Caim, disse Saramago

Quinta-feira, 17 Setembro, 2020

Miguel Rego

arqueólogo

José Saramago pegou numa das mais controversas figuras da Bíblia e escreveu um romance onde “desendeusa” a figura de Deus e banaliza o “acto religioso” da criação humana. Da mesma forma, dá ao Homem o poder natural de dominar a vontade de Deus na vida e na morte. Caim morrerá de morte natural e só a lei dos Homens pode, afinal, decidir sobre o que fazer com o “pecado”, mesmo quando ele é um fratricídio, uma categoria de crime onde a natureza humana mais se sente fragilizada, seja qual for a origem do conceito cultural e/ou civilizacional. De mestre, este romance… Como só ele sabe. E demonstrando uma vitalidade impressionante para quem entrou na casa dos oitenta, José Saramago dá à estampa um romance delicioso, que se lê de um trago, aparentemente da mesma forma que foi escrito.

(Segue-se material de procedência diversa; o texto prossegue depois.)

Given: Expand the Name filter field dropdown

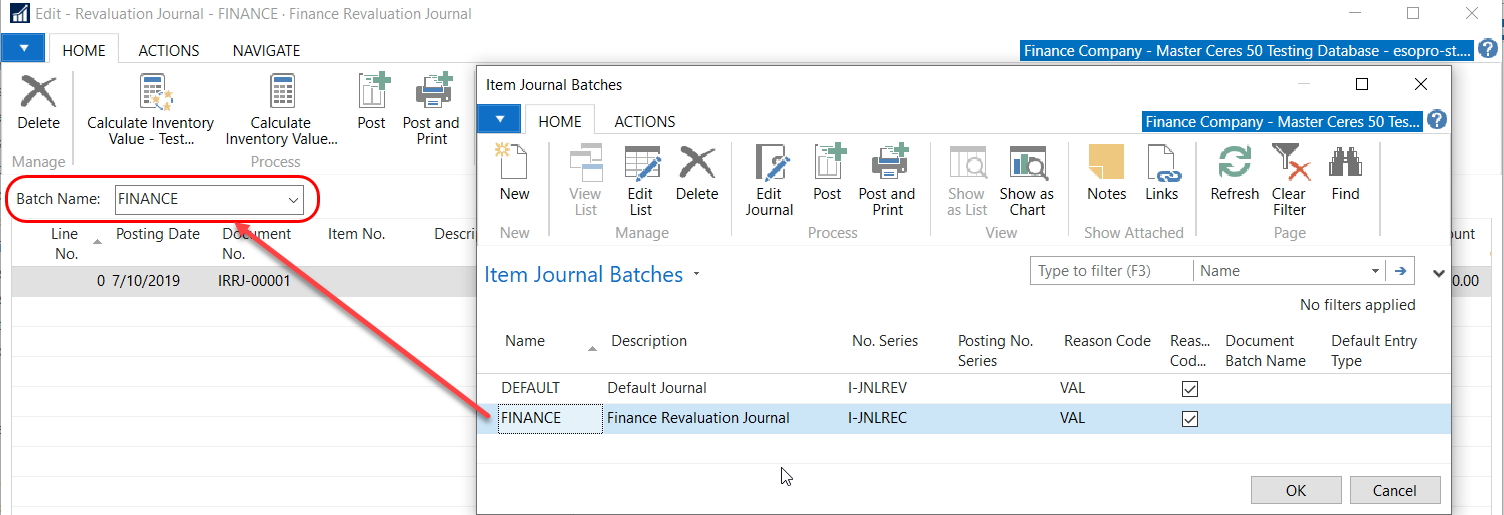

Ao que parece, o octogenário Nobel escreveu este Caim nuns parcos quatro meses. Caricaturando, eventualmente a esta rapidez deve-se algum receio pelo Altíssimo. Não fosse ele impedir o escorrer leve da pena. Ao romance saído esta semana, ao qual não se fizeram esperar ataques de vários quadrantes, juntaram-se algumas afirmações do escritor, propondo que o livro fosse arrumado de forma que só alguns a ele tivessem acesso, considerando que “a Bíblia é um manual de maus costumes, um catálogo de crueldade e do pior da natureza humana”. Duma forma quase imediata, a instituição Igreja responde a Saramago. Vociferando, espumando, agarrando-se aos pilares de uma religião, de uma filosofia, de uma crença, que necessita, rapidamente, de se questionar e de justificar a sua existência. De encontrar respostas que sirvam para explicar ao mais comum dos mortais a necessidade da Igreja na vida moderna e, acima de tudo, o papel que ainda pretensamente ainda representa na sociedade portuguesa. José Saramago coloca mais uma vez o dedo na ferida quanto à razão de ser da religião e coloca questões pertinentes no que se refere, em particular, à verdade histórica que legitima as instituições “religiosas”, que importam ser ponderadas e respondidas de uma forma credível e justificando as incongruências cientificas que a enformam. Pois é Saramago… serás tu o próprio Deus a experimentar o teu rebanho? Fico à espera para ver. Até ao último instante desta minha eternidade.